Woanders muss man früh dran sein, um der Masse vorneweg zu laufen, aber hier spielt das keine Rolle, hier gibt es keine Masse, hier gibt es gar niemanden. Kein Mensch unterwegs, keiner sitzt auf den verwitterten Bänken, keiner kommt entgegen, den ganzen Tag nicht. Gegen Mittag wird den Füßen ein kleiner Umweg durch eine sogenannte "Stadt" zugemutet auf der Suche nach einer Tasse Kaffee oder vielmehr einer Lokalität, jedoch die beiden Gaststätten mit respektablen Namen sind verlassen, hinter einer der Scheiben hängt eine vergilbte Ankündigung des Bezirksamts Prenzlauer Berg "zu Berlin" aus dem Jahr 2006, damals hat man die Immobilie für 3000,- EUR angeboten und keiner hat sie gekauft. Auch hier, in der "Stadt", kein Mensch zu sehen, dem man eine einfache Frage stellen könnte. Am Ortsrand dann, zurück auf dem Weg, ist am Bahnhof ein "Geöffnet"-Schild aufgestellt. Andernorts würde, wo sich an einem sonnigen Ostermontag in der hohen Mittagszeit mindestens vier Wanderwege kreuzen, der Eingang zu einem kleinen steinigen Vorgarten mit den 750-Karätern der Vollradfahrer und ihrer weiblichen Entourage in Caprihosen und Funktionsshirts zugeparkt sein, hier aber sitzen unter drei weißen Sonnenschirmen ein paar Omis in Rüschenblusen auf wackeligen Stühlen und essen Schnitzel mit ihrer Familie. Sie schauen nicht auf, wenn jemand hinzutritt und grüßt, die Wirtin scheint den neuen Gast nicht bemerkt zu haben, oder doch, denn wenn sie an den Tisch tritt und das Kinn schnell nach vorne bewegt, dann muss man bestellen, es ist die einzige Gelegenheit seit dem frühen Morgen und die letzte bis zum Abend. Die Tasse Kaffee wird mit dem Kommentar "eins fünfzisch" serviert, ein versteckter Hinweis darauf, dass die einheimische Bevölkerung sprechen kann.

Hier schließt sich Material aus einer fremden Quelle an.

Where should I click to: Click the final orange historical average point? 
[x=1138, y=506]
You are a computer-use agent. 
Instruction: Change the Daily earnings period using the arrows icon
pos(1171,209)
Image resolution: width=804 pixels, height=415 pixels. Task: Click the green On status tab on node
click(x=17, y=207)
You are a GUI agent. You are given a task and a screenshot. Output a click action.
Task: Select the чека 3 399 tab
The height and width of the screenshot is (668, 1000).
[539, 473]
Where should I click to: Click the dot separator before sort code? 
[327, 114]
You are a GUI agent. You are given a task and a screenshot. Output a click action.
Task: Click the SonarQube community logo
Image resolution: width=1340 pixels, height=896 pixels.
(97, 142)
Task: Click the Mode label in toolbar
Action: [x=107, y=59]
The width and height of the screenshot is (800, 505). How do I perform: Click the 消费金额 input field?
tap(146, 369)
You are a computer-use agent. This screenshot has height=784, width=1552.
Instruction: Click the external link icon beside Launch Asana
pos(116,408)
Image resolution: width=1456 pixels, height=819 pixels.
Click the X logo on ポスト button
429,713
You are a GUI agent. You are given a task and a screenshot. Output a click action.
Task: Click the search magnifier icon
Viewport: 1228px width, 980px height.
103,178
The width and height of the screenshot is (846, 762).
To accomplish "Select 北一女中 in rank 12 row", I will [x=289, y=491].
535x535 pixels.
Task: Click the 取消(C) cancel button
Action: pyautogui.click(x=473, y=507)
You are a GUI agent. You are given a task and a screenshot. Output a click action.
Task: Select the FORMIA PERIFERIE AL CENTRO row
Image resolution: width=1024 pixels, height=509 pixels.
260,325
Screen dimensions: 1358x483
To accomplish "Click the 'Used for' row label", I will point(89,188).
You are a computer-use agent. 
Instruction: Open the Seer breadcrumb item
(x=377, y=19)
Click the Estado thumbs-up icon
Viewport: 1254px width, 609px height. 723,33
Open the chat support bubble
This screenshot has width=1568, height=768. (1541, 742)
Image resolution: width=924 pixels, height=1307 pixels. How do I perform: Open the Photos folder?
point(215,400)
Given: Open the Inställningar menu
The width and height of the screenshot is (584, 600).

Kein McDonald's, kein Biergarten, kein Seecafé nirgendwo, auch abends im Hotel in einem einst ein Nobelbad gewesenen Nest gibt's keine anständigen Pommes, man muss da Forellencarpaccio und Spargel mit einer dicken gelben Soße essen (keine Majo, irgendwas anderes), und zum Frühstück gibt's schon wieder Spargel, diesmal unreifen, grünen, und nicht einmal gekocht, sondern mit Tomaten und noch irgendeinem Salat und komischen kleinen Nüssen dabei. Das schnieke Hotelschwimmbad ist auch nicht toll, nichtmal einen Sprungturm hat es, und wenn man eine gepflegte Arschbombe macht, schauen die alten Damen im Becken ganz komisch. Überhaupt, morgens tut einem das Herz weh, abends stattdessen die Füße, das ist alles kein Spaß, und das Handy hat auch kein Netz. Kaffee: eins siebzig.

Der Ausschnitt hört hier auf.